クボタは25日、自動運転ができる農機を公開した。全地球測位システム(GPS)と農場の情報などを含んだクラウドシステムを連携させ、農作業を軽減させる。有人監視下で自律走行可能なトラクターを6月に試験販売する方針も表明した。2020年をメドに完全自動運転を実現するための第一歩となる。
「移動の指令をお願いします」。司会者に促されたオペレーターが手元のリモコンのボタンを押すと、無人のトラクターが動き始めた。自動計算した経路を進みながら、耕運作業を進める。180度のターンもスムーズ。エンジン回転を自動的に下げながら小さく方向を変えて戻ってきた。
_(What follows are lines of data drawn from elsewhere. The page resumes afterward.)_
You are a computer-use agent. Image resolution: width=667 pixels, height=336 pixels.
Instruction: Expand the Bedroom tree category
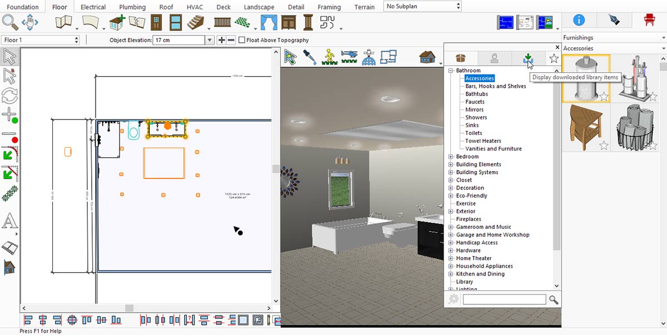[x=451, y=157]
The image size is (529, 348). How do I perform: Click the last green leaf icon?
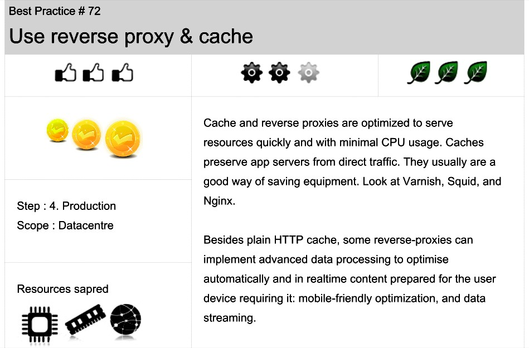475,72
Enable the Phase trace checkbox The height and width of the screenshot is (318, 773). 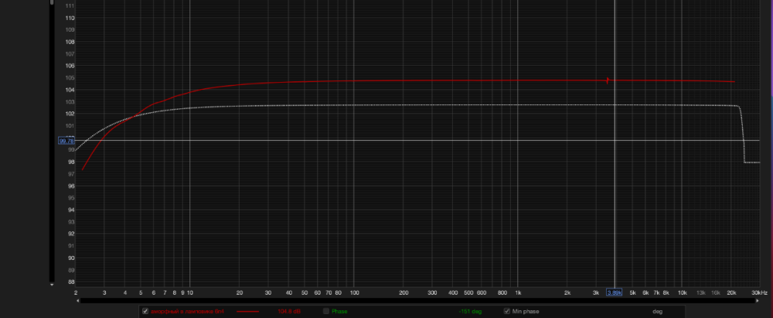click(326, 311)
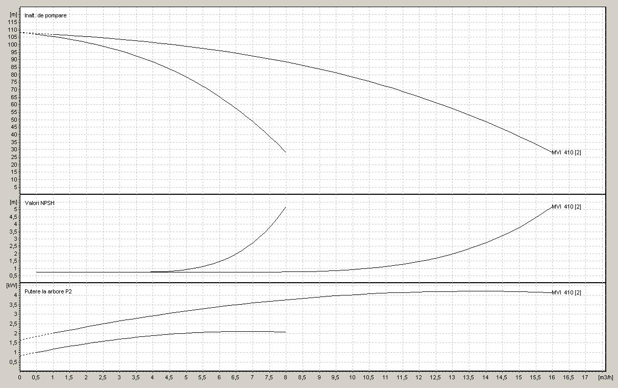Click the [m3/h] flow axis unit label
Viewport: 618px width, 388px height.
(x=606, y=377)
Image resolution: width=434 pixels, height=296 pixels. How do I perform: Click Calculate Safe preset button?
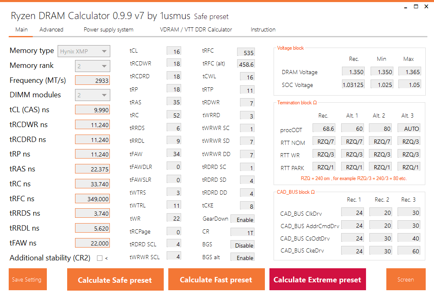pyautogui.click(x=115, y=279)
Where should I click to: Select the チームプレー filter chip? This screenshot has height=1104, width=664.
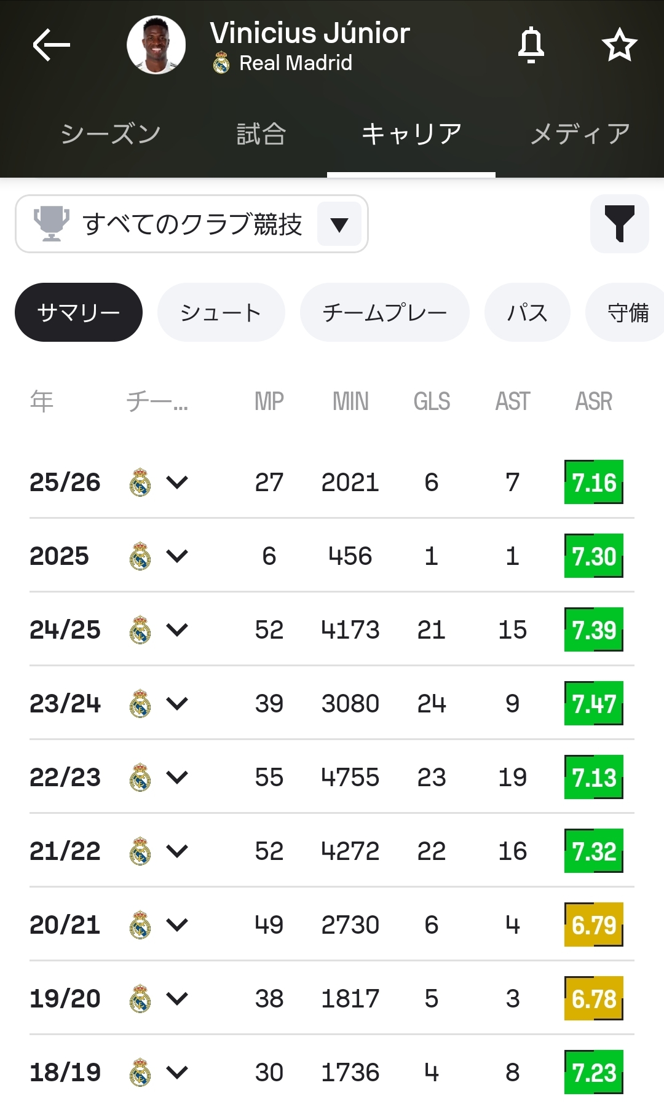[384, 312]
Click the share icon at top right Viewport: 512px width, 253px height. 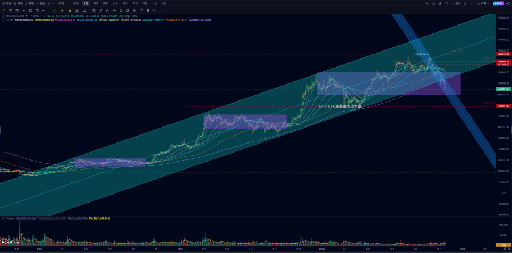pos(508,3)
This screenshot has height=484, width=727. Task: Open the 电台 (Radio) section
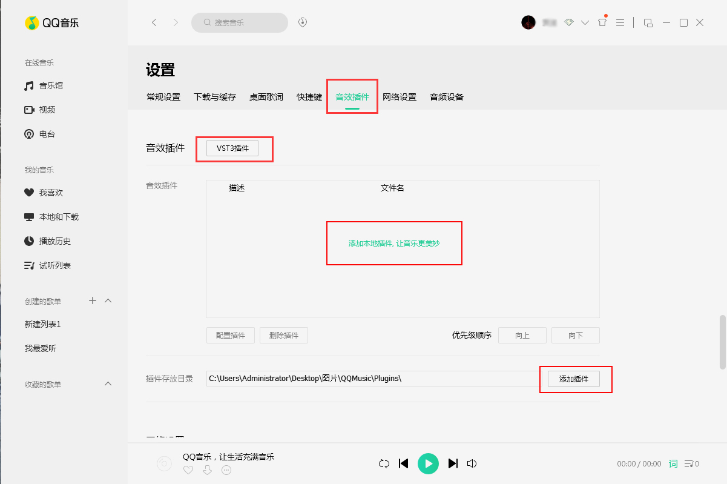(45, 134)
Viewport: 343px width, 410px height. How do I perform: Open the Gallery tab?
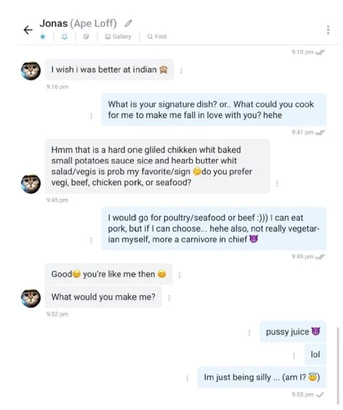point(118,36)
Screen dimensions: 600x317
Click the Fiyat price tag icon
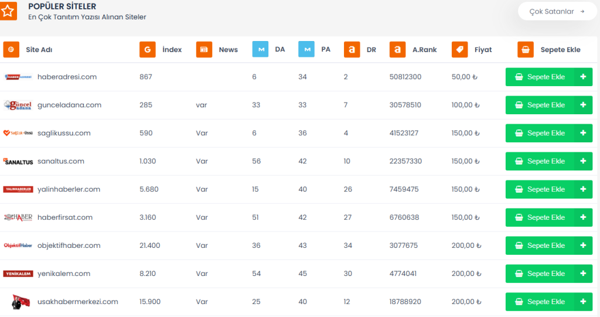pos(460,50)
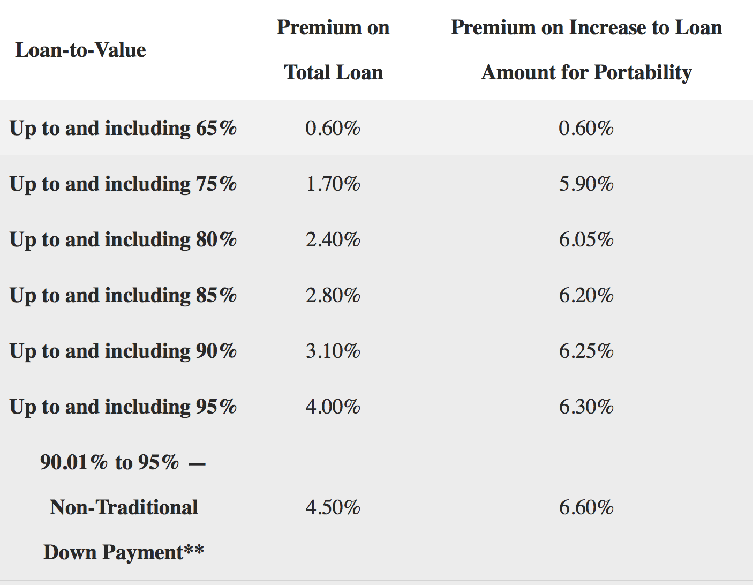Click the 1.70% total loan premium

coord(333,184)

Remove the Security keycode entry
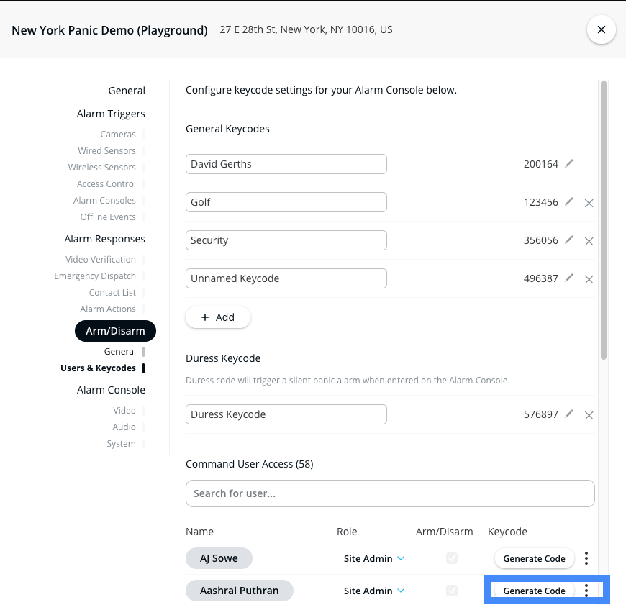(589, 241)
無人トラクターには4つのカメラが搭載されている。ヒトに見立てた障害物を見つけると「青色」のライトが点灯。さらに進むと「赤色」が点灯し、自動停止した。オペレーターが障害物を取り除くと、すぐに作業が再開。田植え作業や刈り取りも人の手を借りずに作業を終えた。
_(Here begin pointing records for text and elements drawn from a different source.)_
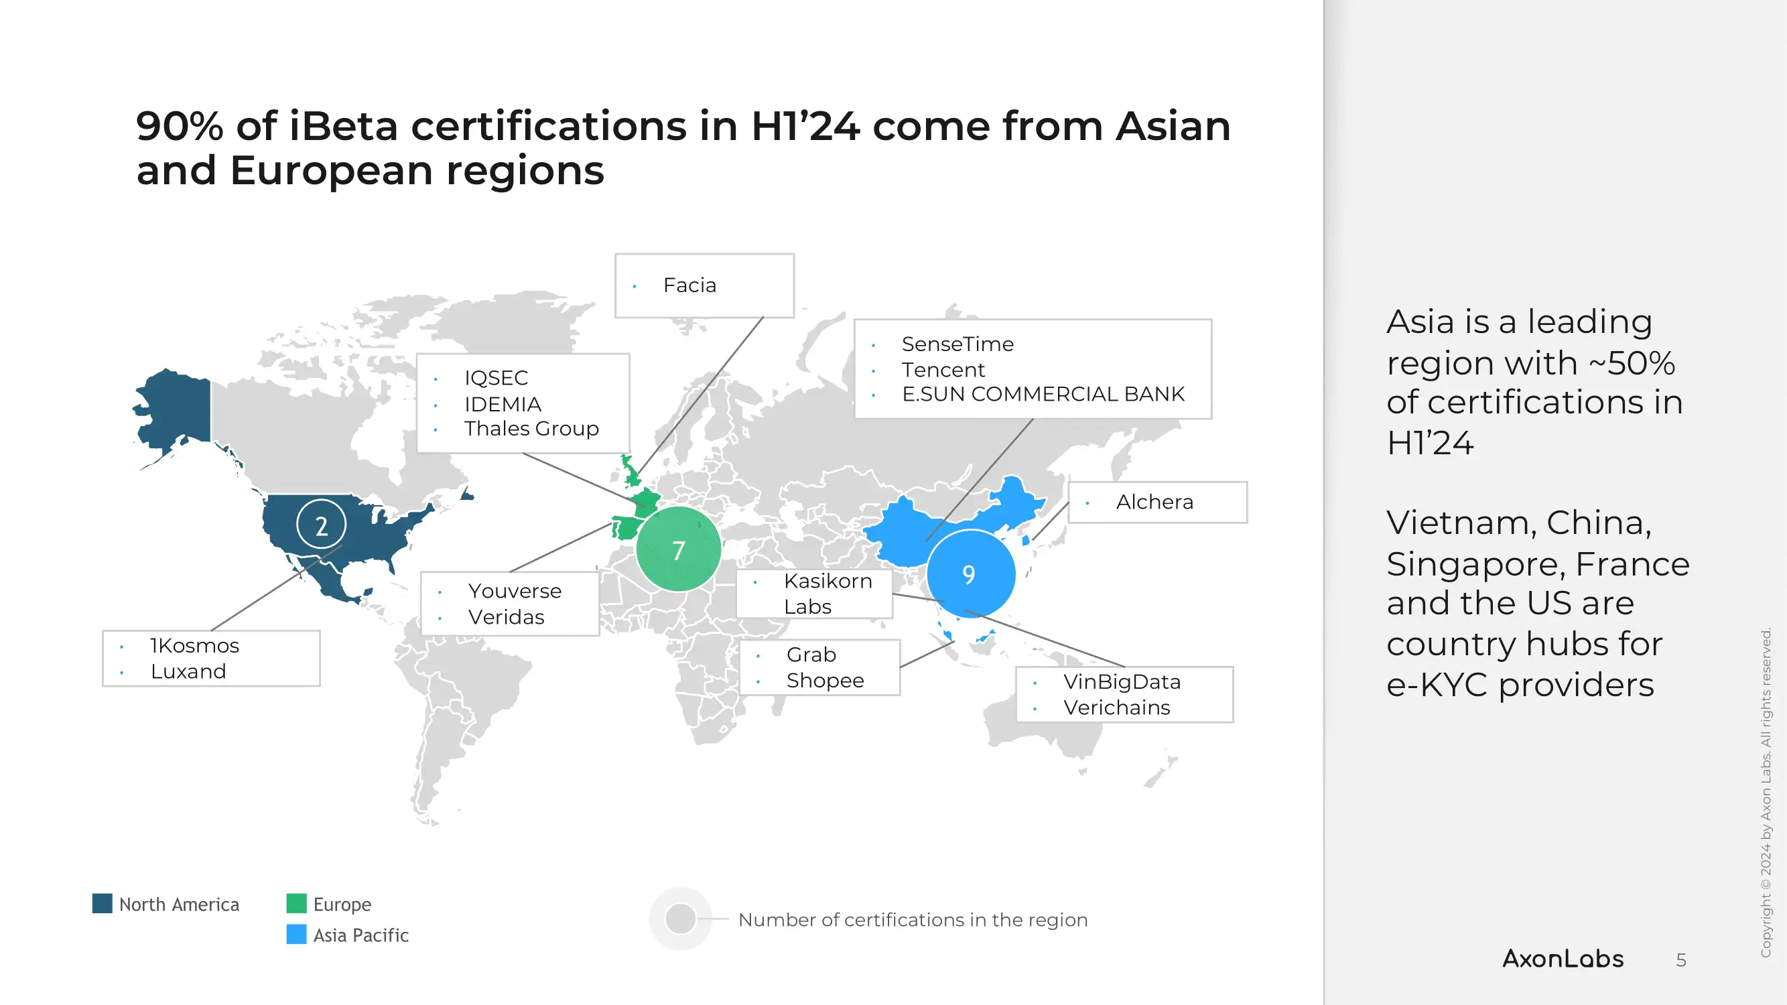Click the 1Kosmos Luxand callout box
The height and width of the screenshot is (1005, 1787).
pyautogui.click(x=211, y=658)
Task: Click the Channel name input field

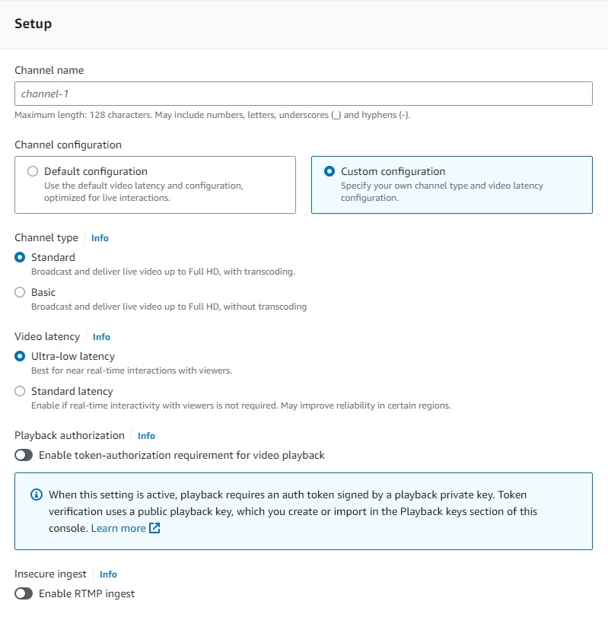Action: click(x=304, y=94)
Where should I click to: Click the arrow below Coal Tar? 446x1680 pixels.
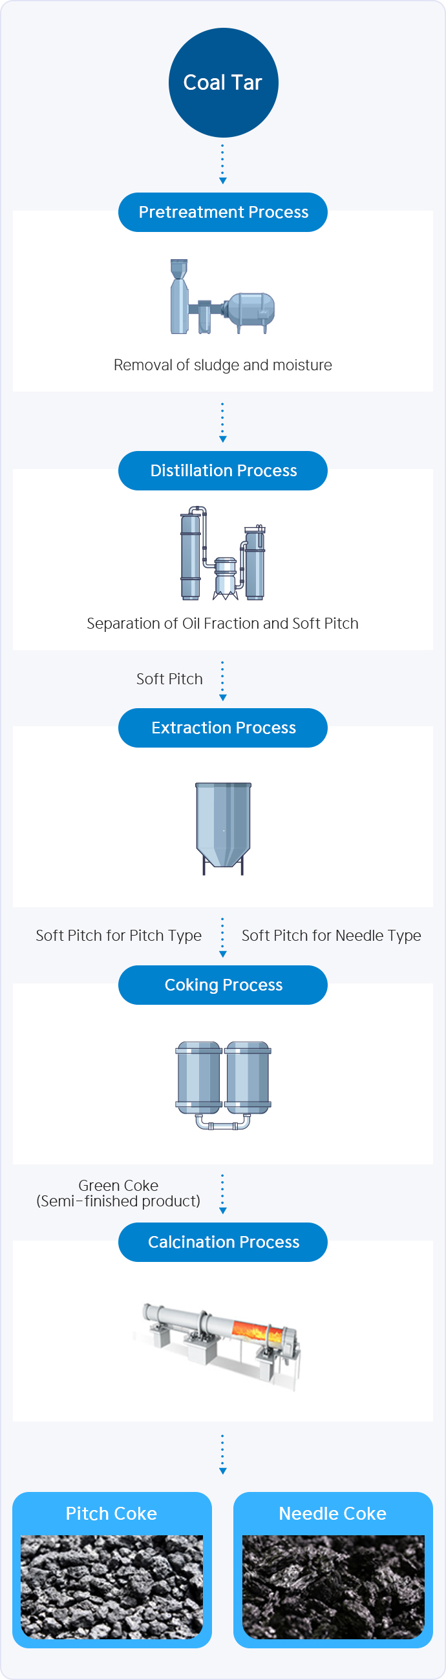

農林水産省などは農機の自動化レベルを4つに分けている。クボタが実演した農機の難易度は、有人監視下で自律走行が可能な「レベル2」。飯田聡取締役は「技術を活用して、もうかる農業をつくりたい」と語った。
日本の農業就業人口は減少し、担い手の高齢化が進んでいる。一方で農地の大規模化と企業の農業参入で効率化を求めるニーズは強まっている。クボタだけでなく、ヤンマーや井関農機も無人走行可能なトラクターの開発を急いでいる。
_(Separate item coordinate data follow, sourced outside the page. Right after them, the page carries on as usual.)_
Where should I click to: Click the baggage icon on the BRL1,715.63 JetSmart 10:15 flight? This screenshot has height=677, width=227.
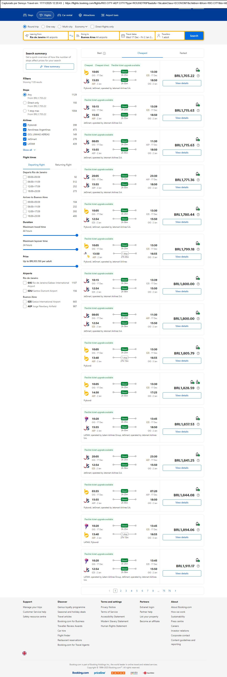[x=198, y=105]
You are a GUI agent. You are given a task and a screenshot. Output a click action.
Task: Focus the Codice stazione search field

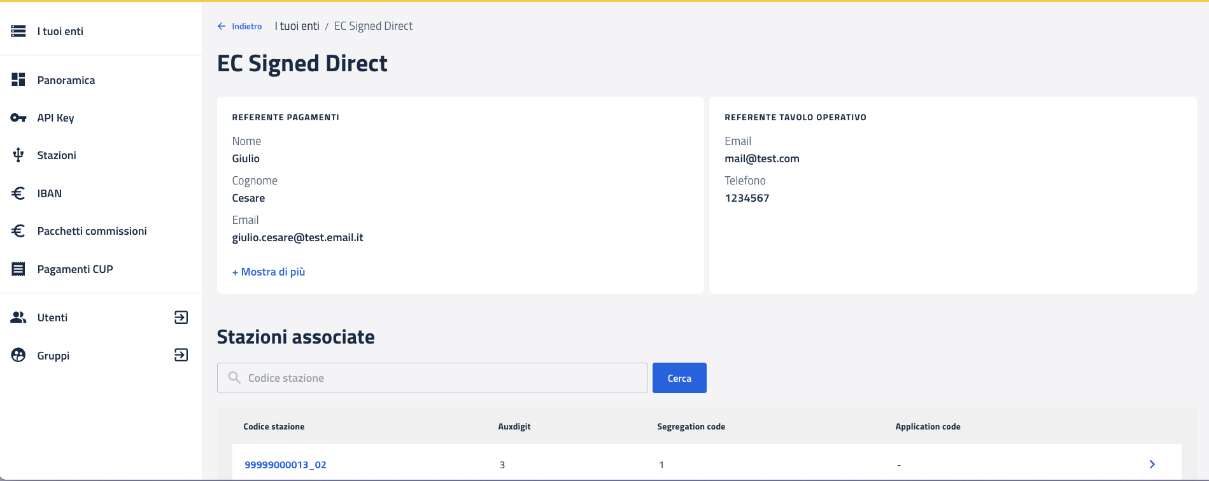439,378
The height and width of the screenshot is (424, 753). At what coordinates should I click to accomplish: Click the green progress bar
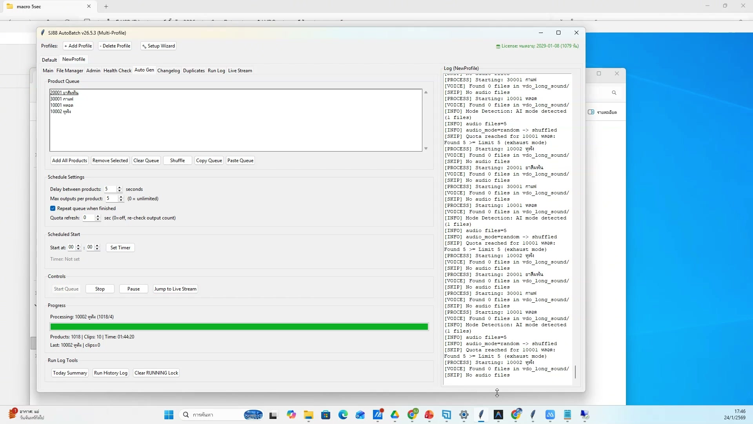pyautogui.click(x=239, y=327)
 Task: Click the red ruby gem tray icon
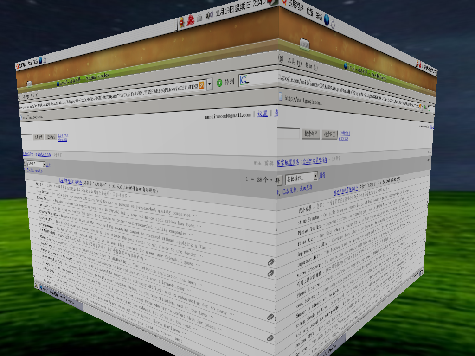[x=190, y=20]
「明日は雨が降りそうなので、今日中に刈り取り作業をやってしまうか」。目の前にはコメ作りに必要な農作業の手順が書かれたモニター画面。圃場には誰もいない。クボタが描く農業の未来は、ヒトが自宅の居間にいたままで無人農機がすべての作業を担うことだ。グループをあげての挑戦が始まっている。